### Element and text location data
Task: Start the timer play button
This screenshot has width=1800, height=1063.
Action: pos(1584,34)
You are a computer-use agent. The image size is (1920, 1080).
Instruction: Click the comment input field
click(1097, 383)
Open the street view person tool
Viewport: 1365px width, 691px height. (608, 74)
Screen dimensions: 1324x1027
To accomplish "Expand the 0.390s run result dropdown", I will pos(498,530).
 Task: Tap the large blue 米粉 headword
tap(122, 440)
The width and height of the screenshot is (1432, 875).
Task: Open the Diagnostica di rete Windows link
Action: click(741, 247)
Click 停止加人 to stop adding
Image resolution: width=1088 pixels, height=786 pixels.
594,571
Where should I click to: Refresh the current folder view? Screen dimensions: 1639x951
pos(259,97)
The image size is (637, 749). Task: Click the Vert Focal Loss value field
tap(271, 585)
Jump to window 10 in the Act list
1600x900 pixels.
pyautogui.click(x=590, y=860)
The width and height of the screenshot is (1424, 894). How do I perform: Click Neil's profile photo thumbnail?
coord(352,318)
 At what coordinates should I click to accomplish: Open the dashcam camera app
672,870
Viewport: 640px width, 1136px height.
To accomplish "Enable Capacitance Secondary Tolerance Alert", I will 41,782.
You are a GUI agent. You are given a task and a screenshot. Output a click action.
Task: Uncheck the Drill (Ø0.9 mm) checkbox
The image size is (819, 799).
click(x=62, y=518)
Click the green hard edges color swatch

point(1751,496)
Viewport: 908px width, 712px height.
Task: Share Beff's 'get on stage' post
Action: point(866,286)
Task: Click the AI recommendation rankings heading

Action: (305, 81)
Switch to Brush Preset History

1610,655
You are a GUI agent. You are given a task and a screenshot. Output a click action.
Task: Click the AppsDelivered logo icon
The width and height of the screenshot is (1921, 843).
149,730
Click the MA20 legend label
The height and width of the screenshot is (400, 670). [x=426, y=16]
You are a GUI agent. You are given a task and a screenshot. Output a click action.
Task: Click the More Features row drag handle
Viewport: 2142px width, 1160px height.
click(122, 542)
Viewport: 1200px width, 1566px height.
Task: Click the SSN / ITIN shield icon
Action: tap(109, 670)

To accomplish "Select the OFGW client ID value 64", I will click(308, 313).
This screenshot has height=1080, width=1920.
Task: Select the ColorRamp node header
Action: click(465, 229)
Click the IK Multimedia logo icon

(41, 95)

### Task instructions
Copy out the lines word for word, from the line with "Open the street view person tool" up to and including the line with "click(x=62, y=518)".

### Right answer
Open the street view person tool
Viewport: 1365px width, 691px height. (608, 74)
Screen dimensions: 1324x1027
To accomplish "Expand the 0.390s run result dropdown", I will pos(498,530).
 Task: Tap the large blue 米粉 headword
tap(122, 440)
The width and height of the screenshot is (1432, 875).
Task: Open the Diagnostica di rete Windows link
Action: click(741, 247)
Click 停止加人 to stop adding
Image resolution: width=1088 pixels, height=786 pixels.
594,571
Where should I click to: Refresh the current folder view? Screen dimensions: 1639x951
pos(259,97)
The image size is (637, 749). Task: Click the Vert Focal Loss value field
tap(271, 585)
Jump to window 10 in the Act list
1600x900 pixels.
pyautogui.click(x=590, y=860)
The width and height of the screenshot is (1424, 894). How do I perform: Click Neil's profile photo thumbnail?
coord(352,318)
 At what coordinates should I click to accomplish: Open the dashcam camera app
672,870
Viewport: 640px width, 1136px height.
To accomplish "Enable Capacitance Secondary Tolerance Alert", I will 41,782.
You are a GUI agent. You are given a task and a screenshot. Output a click action.
Task: Uncheck the Drill (Ø0.9 mm) checkbox
The image size is (819, 799).
click(x=62, y=518)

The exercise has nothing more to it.